Aquele povo pobre, explorado e oprimido, olhava para a concretização da
modernização burguesa como o símbolo do poder opressivo do Estado burguês. Por
isso, não podemos concordar que as razões da revolta se restringiam apenas a
questão da vacina obrigatória.
O
preço da resistência foi cobrado com dose de repressão. O movimento era heterogêneo
e desdobrado em duas rebeliões imbrincadas: o motim popular e a rebelião
militar. Após o fracasso da tentativa de derrubar o governo do presidente
Rodrigues Alves, este, convocou o Exército e a Marinha para reprimir as
manifestações. Quando 300 alunos da escola Militar da Praia Vermelha marcharam
em direção ao Palácio do Catete para depor o presidente, defrontaram-se com
forças fieis ao governo e a tentativa de golpe fracassou. A partir daí, navios
se encaminharam com deportados em direção ao Acre. A polícia e os bombeiros já
vinham atuando contra as barricadas populares nas ruas cariocas e a cavalaria
já avançava contra o povo pobre que resistia ao projeto de modernização
burguesa. As forças repressivas estavam para garantir a “ordem social” e a propriedade
privada e a ideologia já funcionava procurando inculcar os valores da
modernidade como símbolos da “civilização” e do “progresso”, por oposição o
modo de vida e a cultura popular, tida como representação do “atraso” e da
“incivilizade”.
Estamos
a 117 anos de distância da Revolta da Vacina.
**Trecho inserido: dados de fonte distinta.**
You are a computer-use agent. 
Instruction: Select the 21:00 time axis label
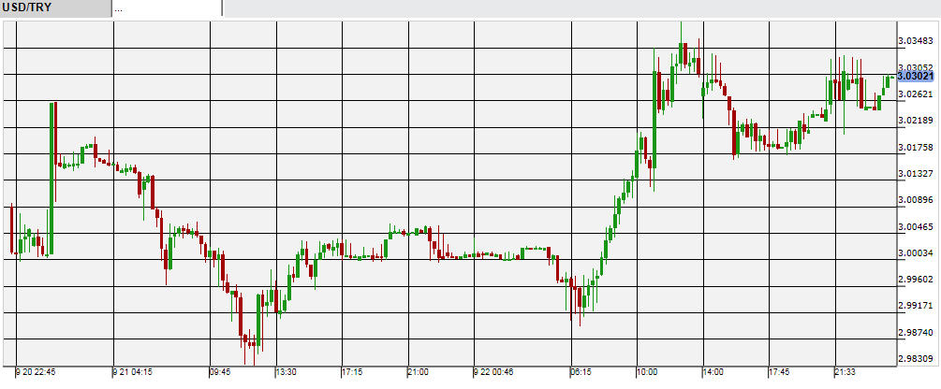coord(418,371)
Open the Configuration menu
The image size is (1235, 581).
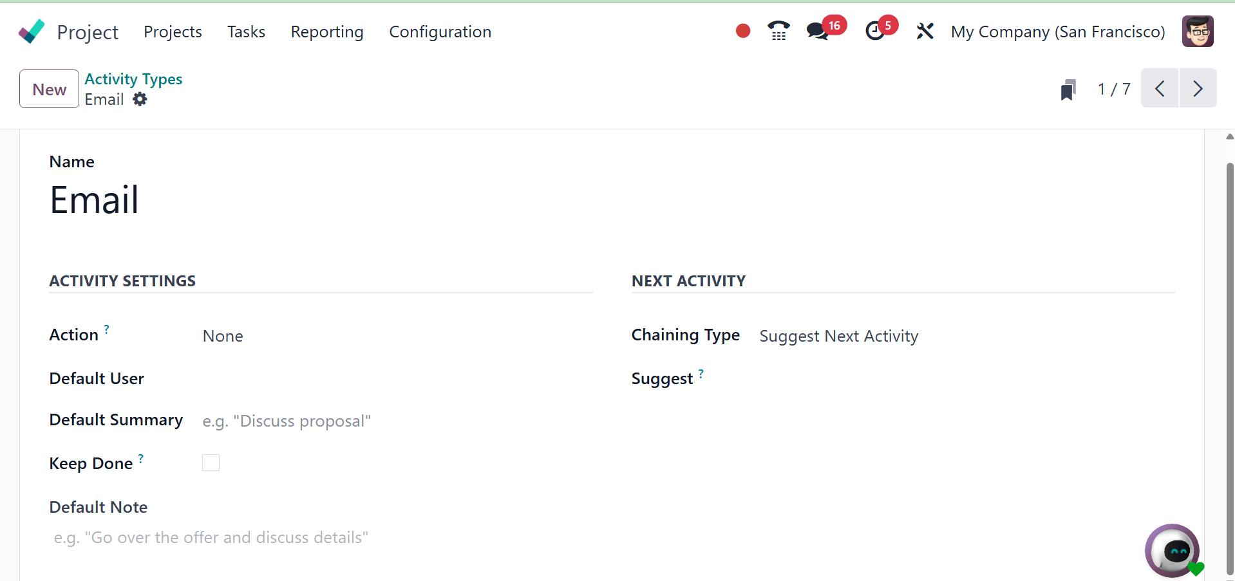(x=440, y=32)
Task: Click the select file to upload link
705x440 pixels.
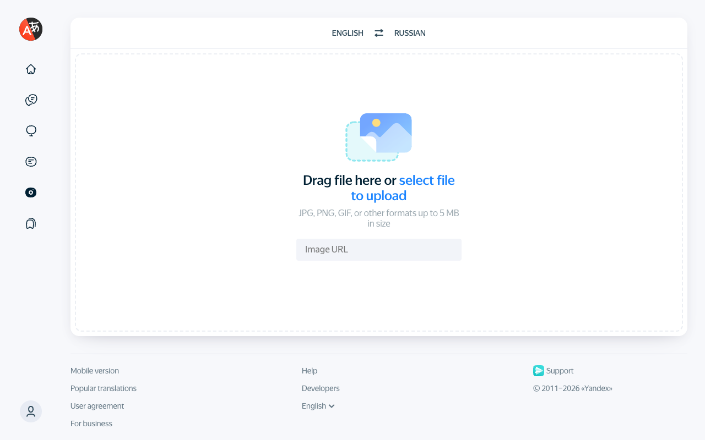Action: click(x=427, y=180)
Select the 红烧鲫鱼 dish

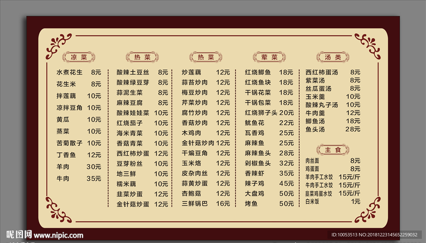tap(258, 72)
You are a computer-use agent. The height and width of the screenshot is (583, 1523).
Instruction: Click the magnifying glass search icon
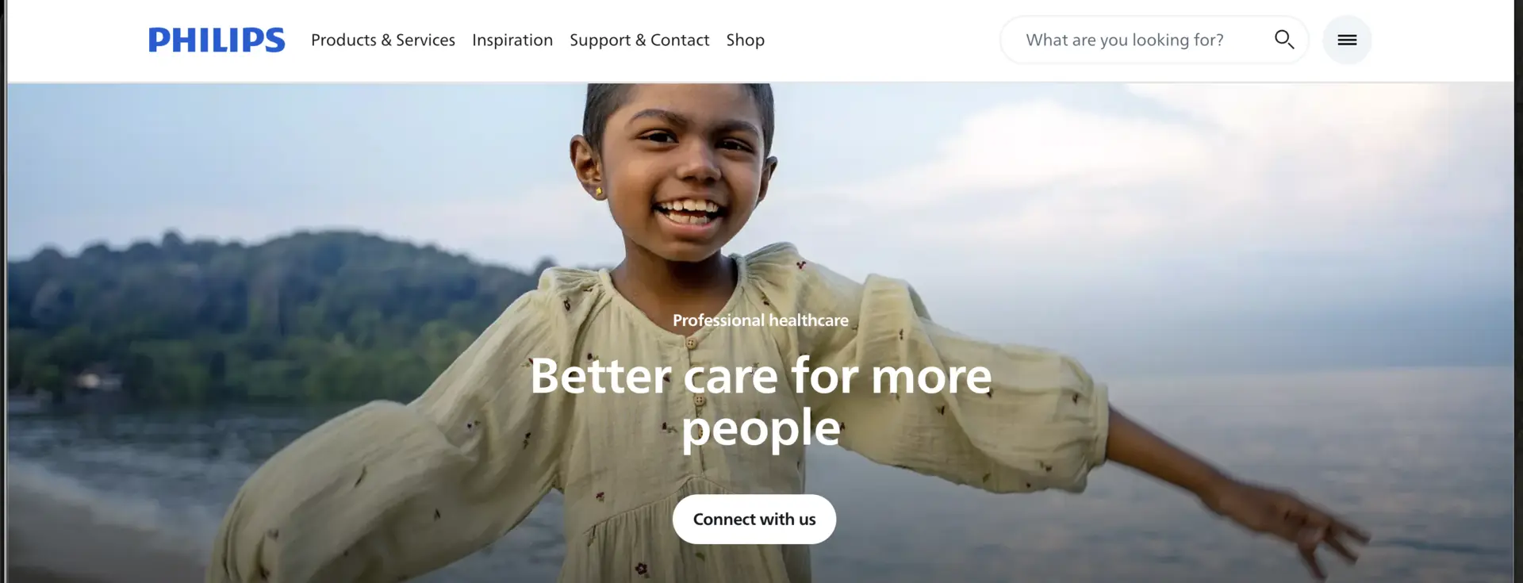pyautogui.click(x=1283, y=39)
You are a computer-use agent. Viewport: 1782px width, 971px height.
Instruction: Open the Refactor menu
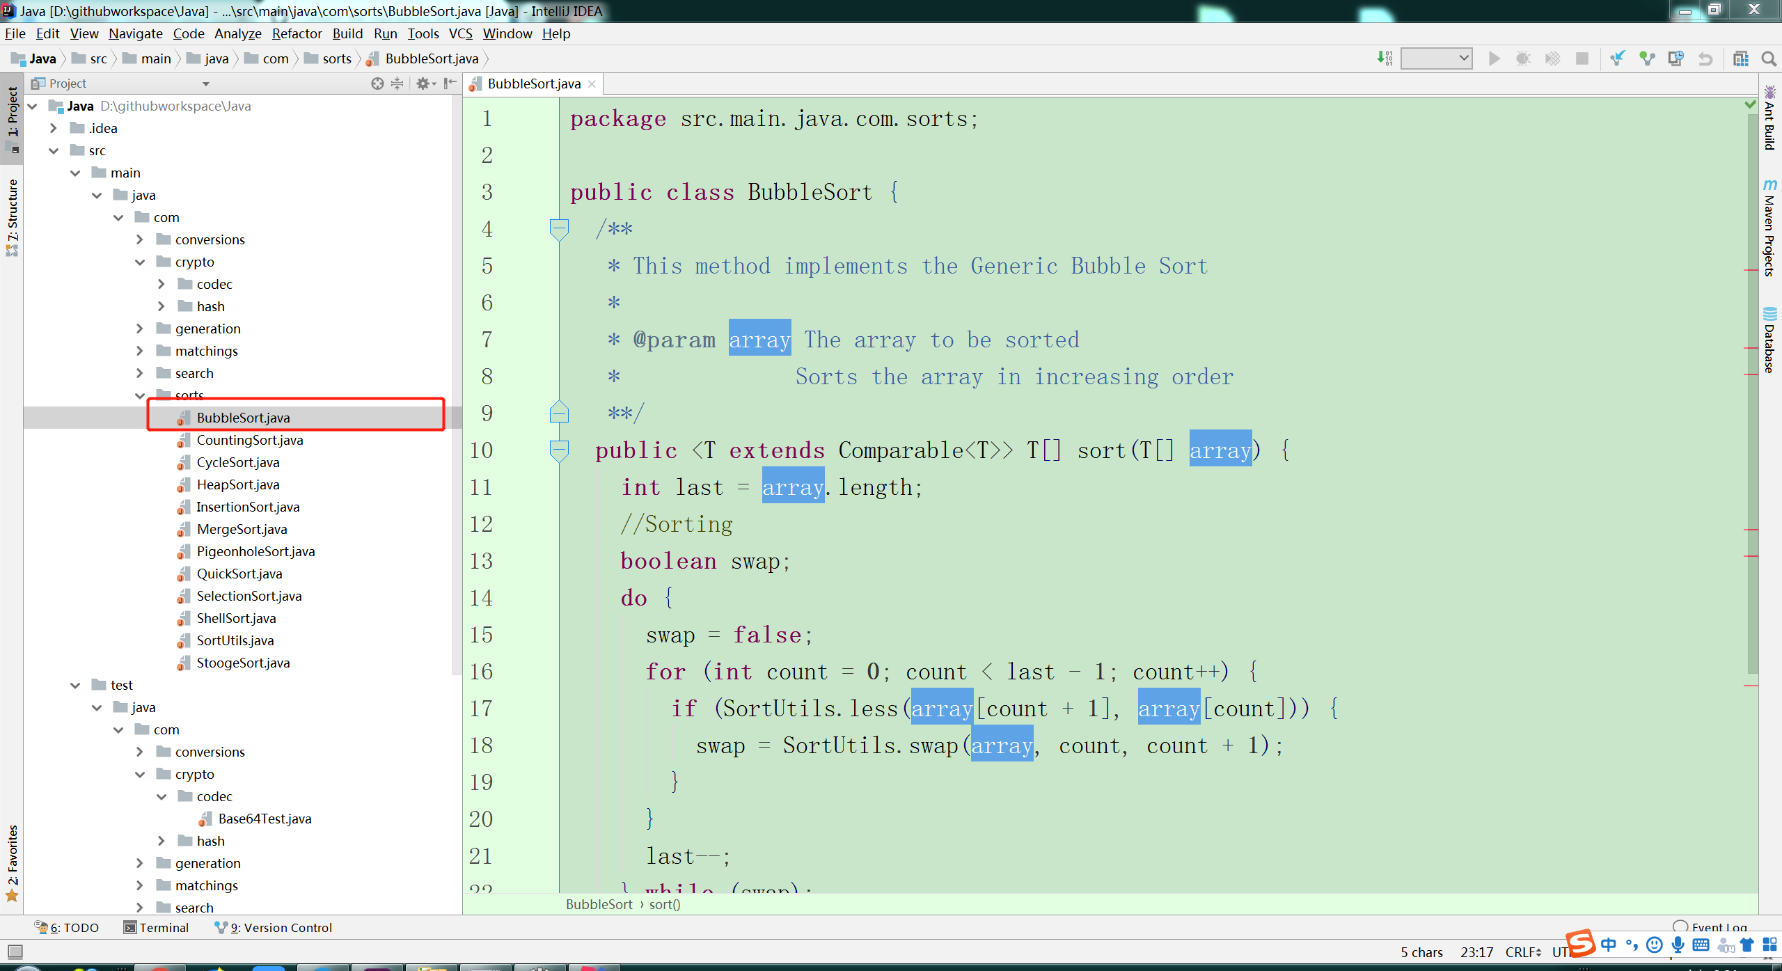coord(297,33)
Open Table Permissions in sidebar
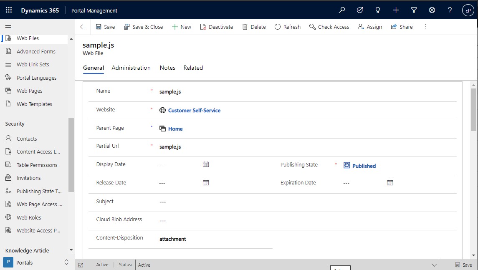The image size is (478, 270). pyautogui.click(x=37, y=165)
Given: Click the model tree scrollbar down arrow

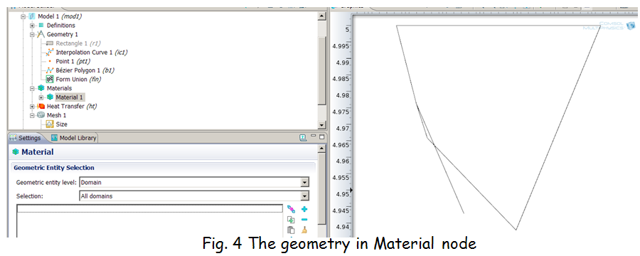Looking at the screenshot, I should [x=321, y=125].
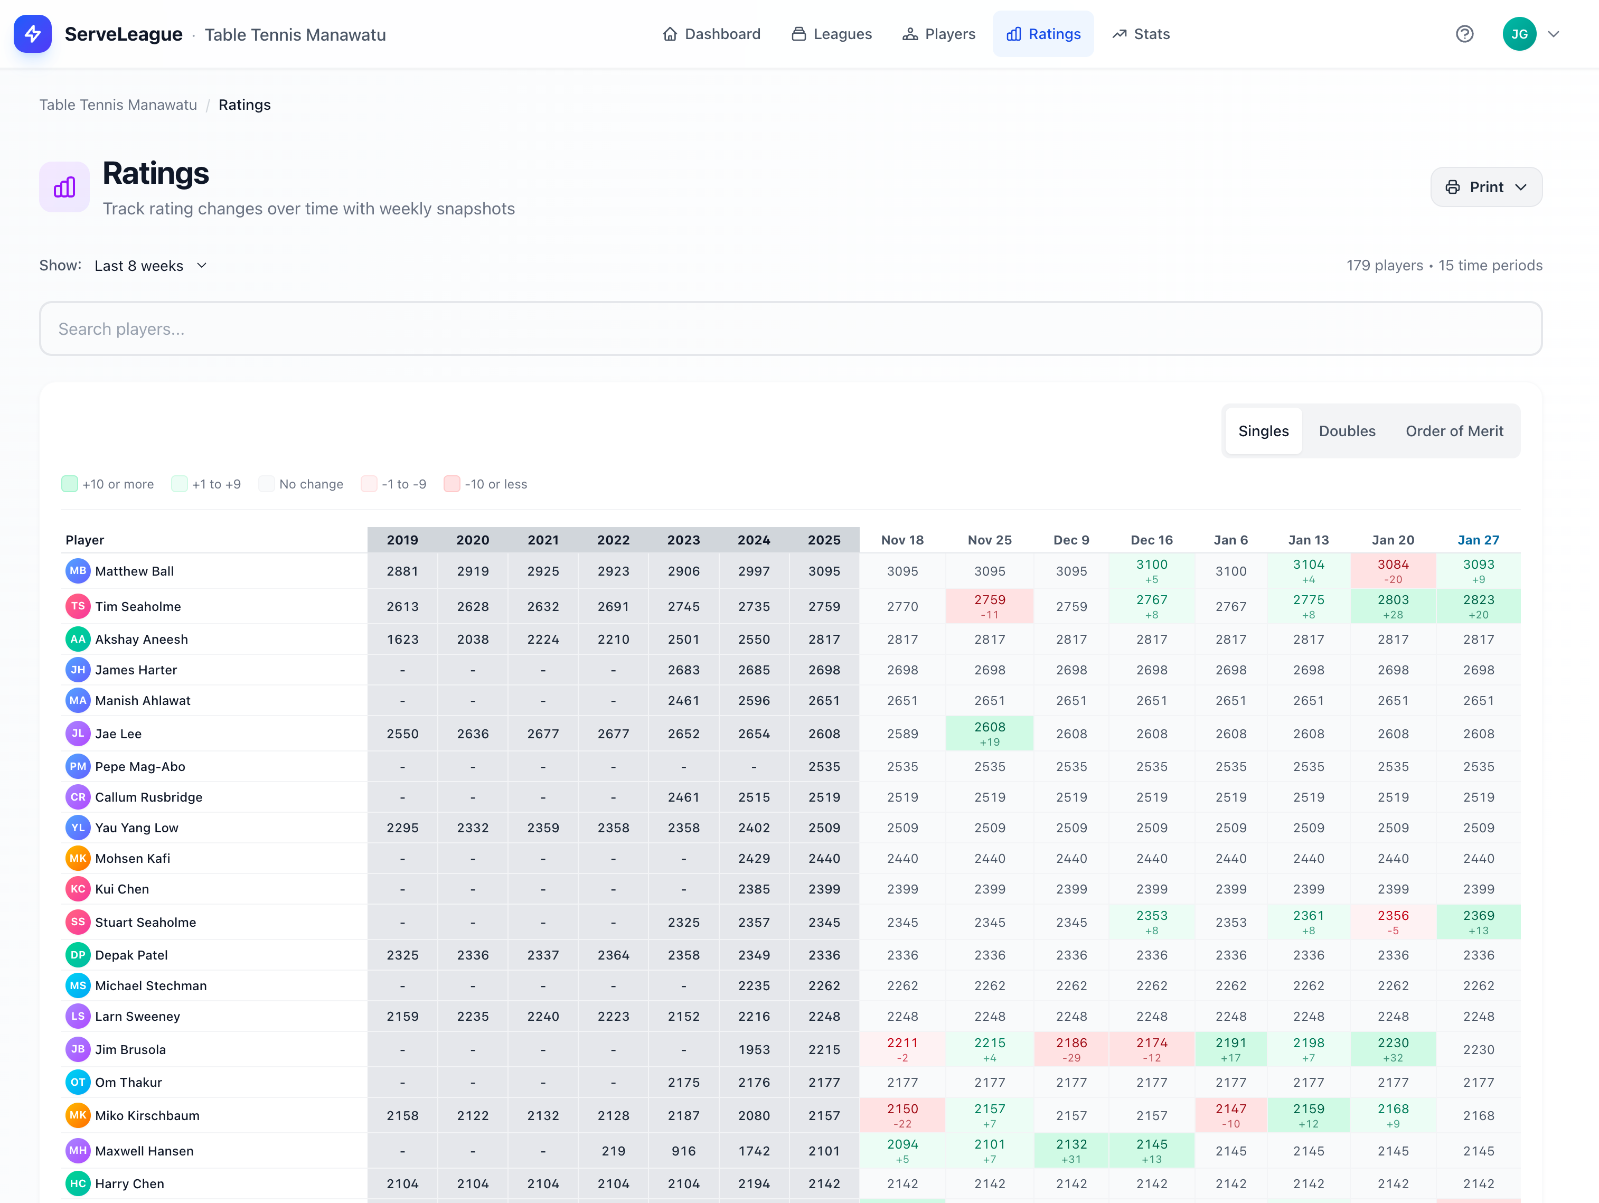
Task: Switch to Order of Merit view
Action: click(x=1454, y=432)
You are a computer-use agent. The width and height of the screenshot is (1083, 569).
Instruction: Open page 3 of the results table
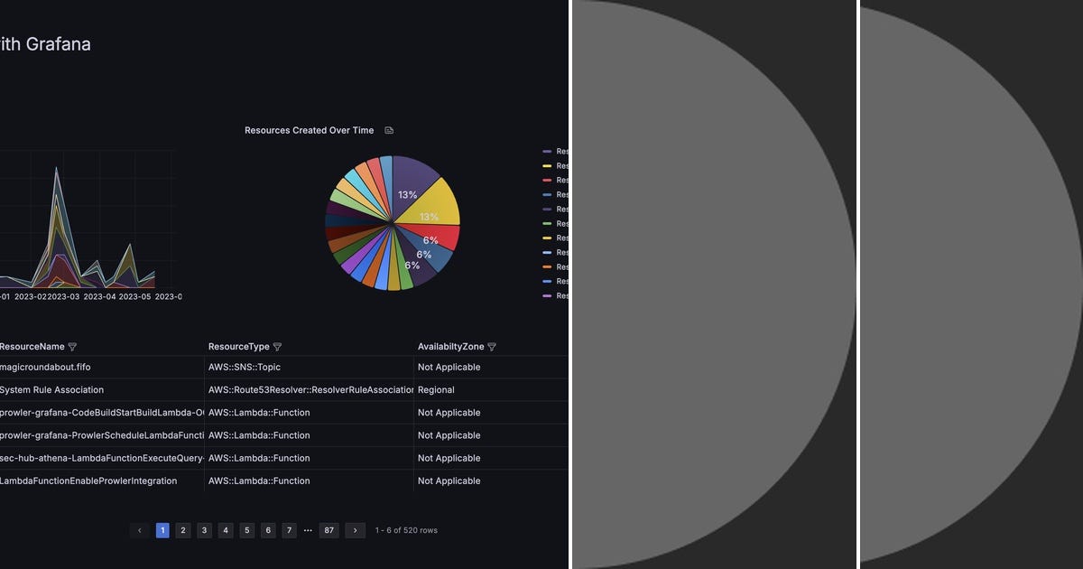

O contexto é outro completamente
diferente. Vivemos uma crise global do sistema capitalista em suas várias
dimensões e, por outro lado, o avanço do neofascismo e do neoliberalismo como
saída do capital para enfrentar a crise em curso. Muito antes da Covid-19, o
desemprego, a precarização do mundo do trabalho, a informalidade, o ajuste
fiscal, a retirada de direitos sociais historicamente conquistados pela classe
trabalhadora, já vinham contaminando muitas pessoas com o vírus assassino do capitalismo.
No
caso do Brasil, além da crise e seu ônus mortífero sobre a classe trabalhadora,
tivemos que entrar o ano de 2019 com um governo que flerta com a ideologia
neofascista e que alimenta e é alimentado por um movimento de sustentação na
sociedade que chamamos de bolsonarismo. Para piorar a situação, o ano de 2020
nos trouxe a Covid-19 que, por baixo, já deve ter matado cerca de quase
trezentas mil pessoas.
Nessa
conjuntura, o governo brasileiro preferiu o negacionismo. Chamou de
“gripezinha”, falou que “não era coveiro”, perguntou “e daí?”, aglomerou,
trocou três vezes de ministro para colocar um fantoche militar, brigou com a
OMS e os com os epidemiologistas, receitou cloroquina, politizou a vacina e
orientou a sua não obrigatoriedade. Ficou claro, para o governo, que a economia
capitalista não podia parar e, assim, defendeu o lucro acima da vida. Para os
pobres, o governo reservou um mísero valor de auxílio emergencial de trezentos
reais, indo a seiscentos após muita pressão dos partidos de esquerda no
Congresso Nacional. Mesmo assim, ao apagar das luzes de 2020, com a pandemia em
alta, o governo preferiu cortar o auxílio e jogar a maioria da população ao
Deus dará.
E
chegamos ao ano novo com o mundo todo começando a vacinar as pessoas e o Brasil
sem política nacional de vacinação. Foi preciso judicializar o caso no Supremo
Tribunal Federal para que o Ministério da Saúde o apresentasse, mesmo assim,
sendo entregue sem data para o inicio da vacinação. Depois de muita pressão,
agora o governo aparece em rede nacional para afirmar que a vacinação ocorreria
no “dia D e na hora H”.
Por
meio da pesquisa, da ciência e da universidade pública, temos vacinas
desenvolvidas em tempo recorde. Graças aos servidores públicos que muitos o
tomam como “parasita”, temos vacina. Graças aos investimentos em instituições
como o Instituto Butantã e a Fiocruz, temos vacina. O que falta é um governo
que coordene uma política de distribuição dessas vacinas e priorize a vida das
pessoas. Um governo que não negue a ciência e que valorize os serviços públicos
a exemplo do SUS.
Ao
que tudo indica, no Brasil será preciso uma nova Revolta da Vacina, desta feita
contra o governo, mas em defesa da sua obrigatoriedade.